TASK STATEMENT: Would you give the records below again, exactly and completely?

(Data excerpts)
○ ○ ○ ○

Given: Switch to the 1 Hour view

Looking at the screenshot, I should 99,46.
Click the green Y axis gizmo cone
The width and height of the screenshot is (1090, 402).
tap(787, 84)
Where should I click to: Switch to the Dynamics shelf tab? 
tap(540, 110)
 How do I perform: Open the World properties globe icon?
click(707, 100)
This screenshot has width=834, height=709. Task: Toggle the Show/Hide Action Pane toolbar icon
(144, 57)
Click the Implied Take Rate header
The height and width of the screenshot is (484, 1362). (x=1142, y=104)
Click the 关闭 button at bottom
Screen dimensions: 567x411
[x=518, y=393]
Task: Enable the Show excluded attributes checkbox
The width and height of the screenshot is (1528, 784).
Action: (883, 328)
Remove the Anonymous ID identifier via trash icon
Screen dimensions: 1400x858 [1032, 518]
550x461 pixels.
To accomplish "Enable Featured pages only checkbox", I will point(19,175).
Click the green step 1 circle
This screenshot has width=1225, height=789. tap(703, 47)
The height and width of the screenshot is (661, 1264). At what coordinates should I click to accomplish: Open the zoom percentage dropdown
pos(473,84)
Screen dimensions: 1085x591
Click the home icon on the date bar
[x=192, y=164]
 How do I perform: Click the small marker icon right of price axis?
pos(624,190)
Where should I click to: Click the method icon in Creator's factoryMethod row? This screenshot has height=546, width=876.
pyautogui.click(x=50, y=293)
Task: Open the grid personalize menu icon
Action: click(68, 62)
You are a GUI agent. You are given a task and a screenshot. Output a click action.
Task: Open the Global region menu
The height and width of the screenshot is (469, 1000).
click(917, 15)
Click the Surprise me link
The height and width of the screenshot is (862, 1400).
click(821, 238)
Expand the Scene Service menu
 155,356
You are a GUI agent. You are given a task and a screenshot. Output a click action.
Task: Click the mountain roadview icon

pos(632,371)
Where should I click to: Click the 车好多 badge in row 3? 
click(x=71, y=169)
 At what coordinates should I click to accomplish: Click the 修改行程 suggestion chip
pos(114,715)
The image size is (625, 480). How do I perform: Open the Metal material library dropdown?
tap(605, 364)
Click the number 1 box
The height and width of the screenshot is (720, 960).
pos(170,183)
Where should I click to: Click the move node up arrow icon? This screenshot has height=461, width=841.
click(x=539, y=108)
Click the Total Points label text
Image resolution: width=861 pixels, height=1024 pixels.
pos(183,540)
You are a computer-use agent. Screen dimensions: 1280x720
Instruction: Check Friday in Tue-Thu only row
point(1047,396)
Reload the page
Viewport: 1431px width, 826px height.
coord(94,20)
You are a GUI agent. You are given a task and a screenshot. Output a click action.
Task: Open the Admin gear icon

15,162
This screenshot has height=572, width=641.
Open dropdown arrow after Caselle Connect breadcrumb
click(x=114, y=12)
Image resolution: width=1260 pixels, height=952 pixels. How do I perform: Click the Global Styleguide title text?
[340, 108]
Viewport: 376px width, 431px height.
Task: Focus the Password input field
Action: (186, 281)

○ ○ ○ ○

REPLY TO THE TASK:
Given: Switch to the 1 Hour view

Looking at the screenshot, I should 99,46.
Click the green Y axis gizmo cone
The width and height of the screenshot is (1090, 402).
tap(787, 84)
Where should I click to: Switch to the Dynamics shelf tab? 
tap(540, 110)
 How do I perform: Open the World properties globe icon?
click(707, 100)
This screenshot has width=834, height=709. Task: Toggle the Show/Hide Action Pane toolbar icon
(144, 57)
Click the Implied Take Rate header
The height and width of the screenshot is (484, 1362). (x=1142, y=104)
Click the 关闭 button at bottom
Screen dimensions: 567x411
[x=518, y=393]
Task: Enable the Show excluded attributes checkbox
The width and height of the screenshot is (1528, 784).
Action: (883, 328)
Remove the Anonymous ID identifier via trash icon
Screen dimensions: 1400x858 [1032, 518]
550x461 pixels.
To accomplish "Enable Featured pages only checkbox", I will point(19,175).
Click the green step 1 circle
This screenshot has width=1225, height=789. tap(703, 47)
The height and width of the screenshot is (661, 1264). At what coordinates should I click to accomplish: Open the zoom percentage dropdown
pos(473,84)
Screen dimensions: 1085x591
Click the home icon on the date bar
[x=192, y=164]
 How do I perform: Click the small marker icon right of price axis?
pos(624,190)
Where should I click to: Click the method icon in Creator's factoryMethod row? This screenshot has height=546, width=876.
pyautogui.click(x=50, y=293)
Task: Open the grid personalize menu icon
Action: click(68, 62)
You are a GUI agent. You are given a task and a screenshot. Output a click action.
Task: Open the Global region menu
The height and width of the screenshot is (469, 1000).
click(917, 15)
Click the Surprise me link
The height and width of the screenshot is (862, 1400).
click(821, 238)
Expand the Scene Service menu
 155,356
You are a GUI agent. You are given a task and a screenshot. Output a click action.
Task: Click the mountain roadview icon

pos(632,371)
Where should I click to: Click the 车好多 badge in row 3? 
click(x=71, y=169)
 At what coordinates should I click to accomplish: Click the 修改行程 suggestion chip
pos(114,715)
The image size is (625, 480). How do I perform: Open the Metal material library dropdown?
tap(605, 364)
Click the number 1 box
The height and width of the screenshot is (720, 960).
pos(170,183)
Where should I click to: Click the move node up arrow icon? This screenshot has height=461, width=841.
click(x=539, y=108)
Click the Total Points label text
Image resolution: width=861 pixels, height=1024 pixels.
pos(183,540)
You are a computer-use agent. Screen dimensions: 1280x720
Instruction: Check Friday in Tue-Thu only row
point(1047,396)
Reload the page
Viewport: 1431px width, 826px height.
coord(94,20)
You are a GUI agent. You are given a task and a screenshot. Output a click action.
Task: Open the Admin gear icon

15,162
This screenshot has height=572, width=641.
Open dropdown arrow after Caselle Connect breadcrumb
click(x=114, y=12)
Image resolution: width=1260 pixels, height=952 pixels. How do I perform: Click the Global Styleguide title text?
[340, 108]
Viewport: 376px width, 431px height.
Task: Focus the Password input field
Action: (186, 281)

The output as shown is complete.